People liked that it hit the market at the peak of speculative growth frenzy. It offers a pure-play on artificial intelligence and comes with a blue-chip pedigree of management led by Siebel Systems founder and legendary Silicon Valley pioneer, Tom Siebel.
What’s not to like? Despite its 50% decline, it still sells at 20x revenue with a very high customer concentration as 10 major corporations account for over 50% of sales. The business model depends on adding more Fortune 500 corporate clients as de facto distributors in order to create a SAAS model.
It also fell victim to the general sell-off of high growth tech stocks during the February/March rotation and rise in rates.

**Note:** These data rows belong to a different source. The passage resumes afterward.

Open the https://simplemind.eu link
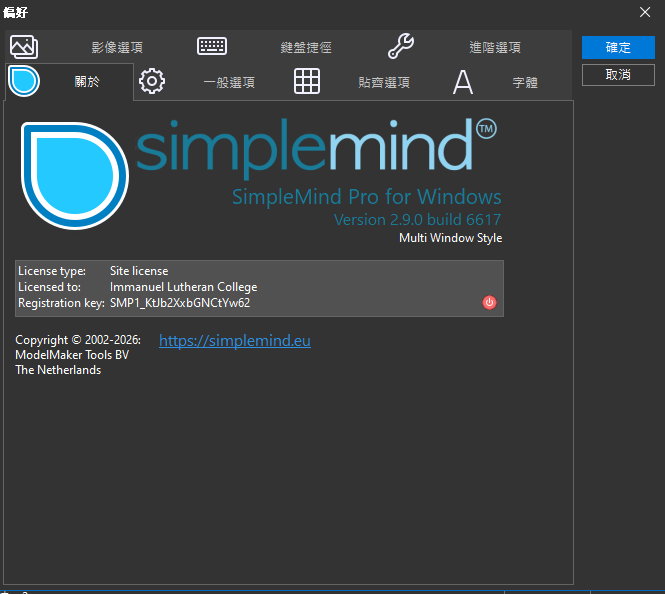This screenshot has width=665, height=594. click(x=235, y=341)
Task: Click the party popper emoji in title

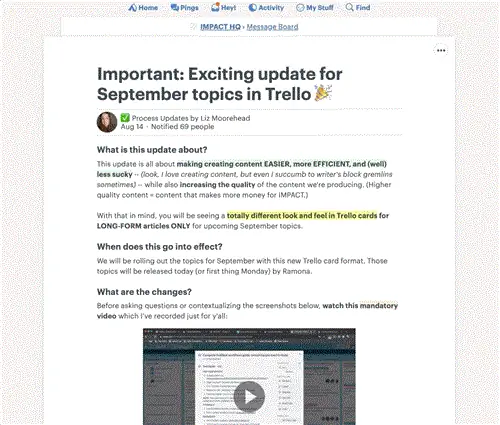Action: coord(323,93)
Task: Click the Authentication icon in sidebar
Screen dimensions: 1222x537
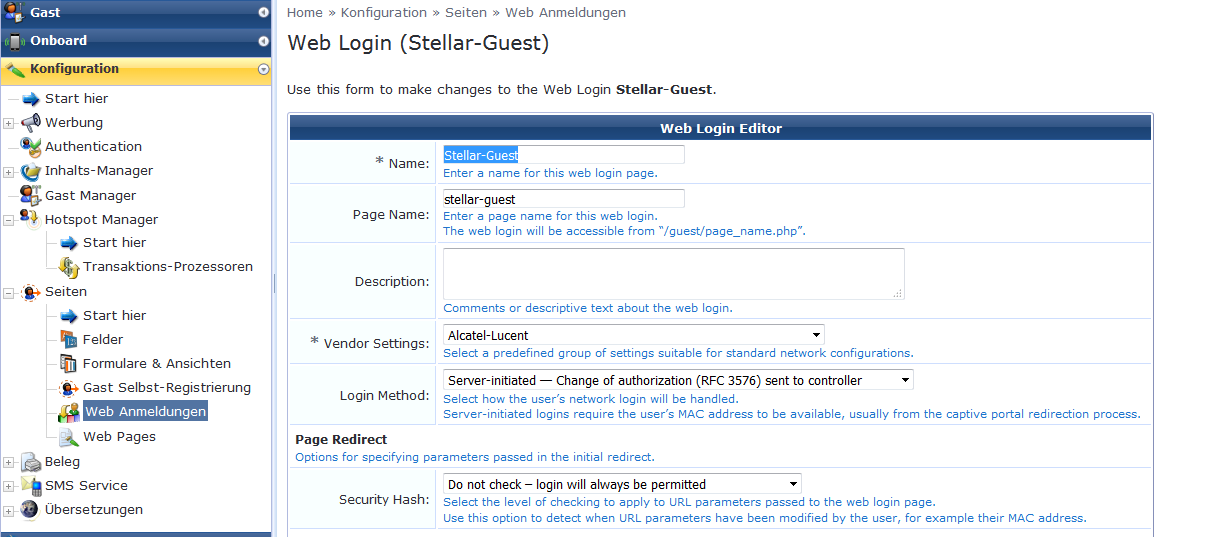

Items on the fence are shares that are fairly tightly held by insiders and institutions while there’s also high short interest, some 20% of float, creating at least a potential floor in the shares, if not a squeeze.
The chart below shows that the stock held the $60 IPO price and is now clearing the $70 resistance level.

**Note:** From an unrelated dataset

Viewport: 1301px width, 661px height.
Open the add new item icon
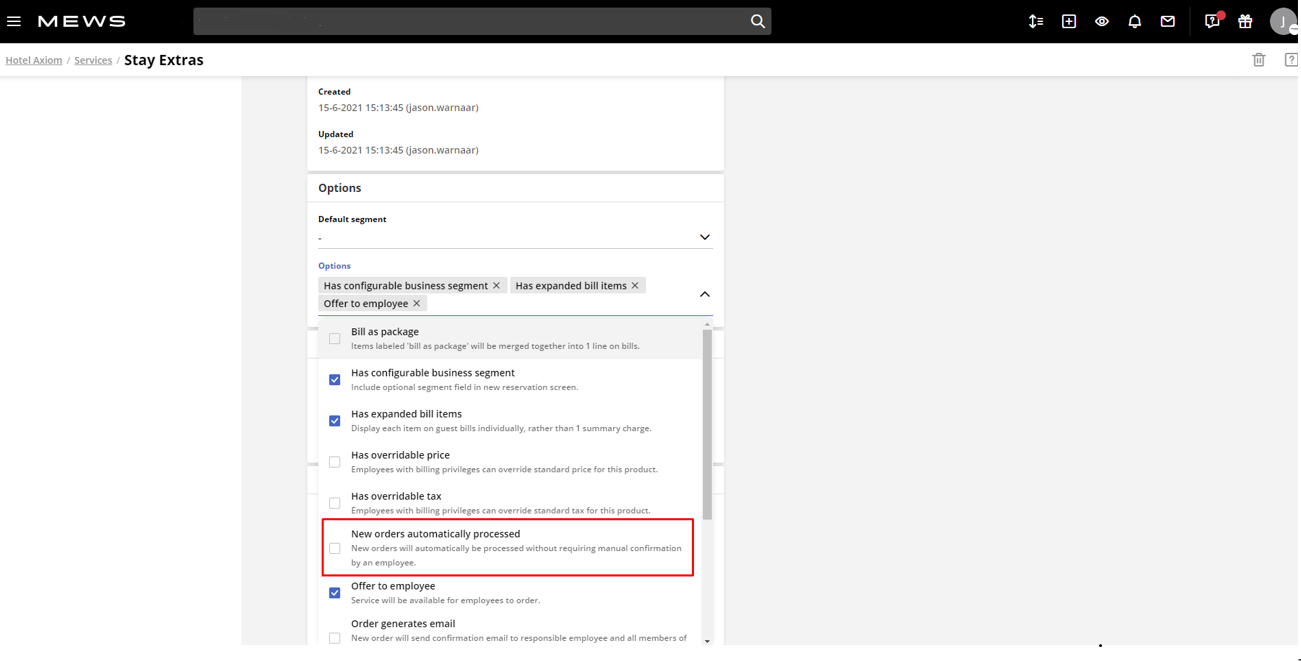1068,20
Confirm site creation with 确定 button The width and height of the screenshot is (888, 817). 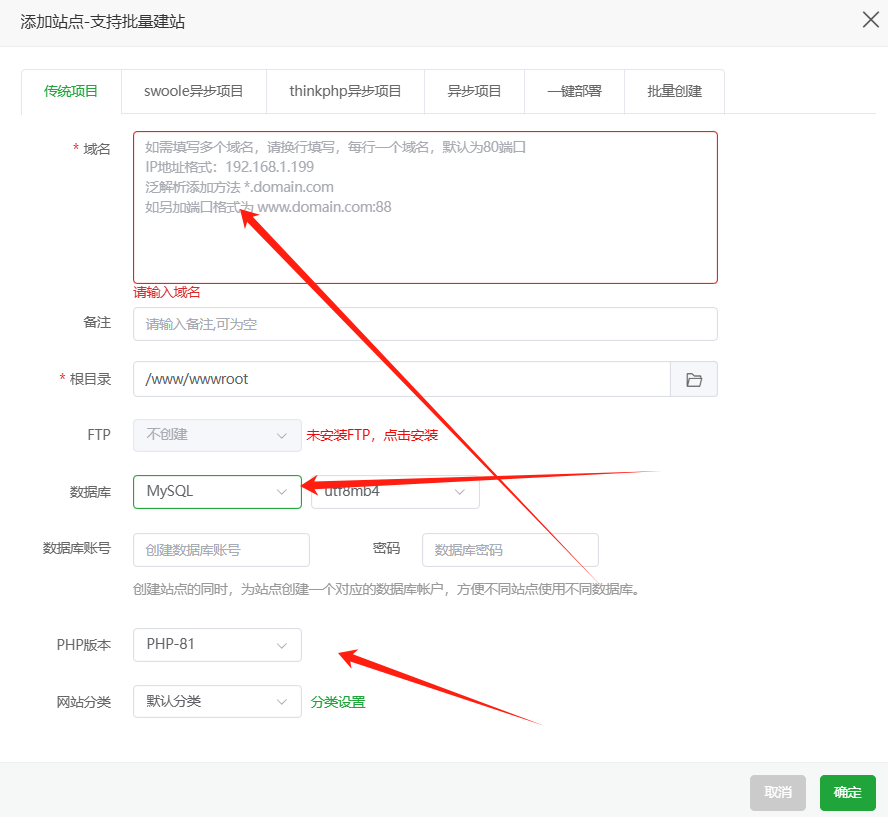[847, 792]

Implied volatility of the options is near 80%, or in the 65% percentile — relatively high considering the recent price action stabilization, and that earnings aren’t until mid-June.
A bull put spread looks attractive. Specifically:
-Buy to open 1 contract May (5/21) 65 Put
-Sell to open 1 contract May (5/21)70 Put
For a Net Credit of $2.10 (+/-0.10)
As you can see from the risk/reward graph below, the maximum profit of the premium of $2.10 collected is realized as long shares of AI are above $70 per share at the May 21 expiration. That means we can earn a 72% return on risk, even if the stock does nothing for the next three weeks. In fact, shares can actually decline slightly and we’d still earn a profit. This is the power of theta or time decay.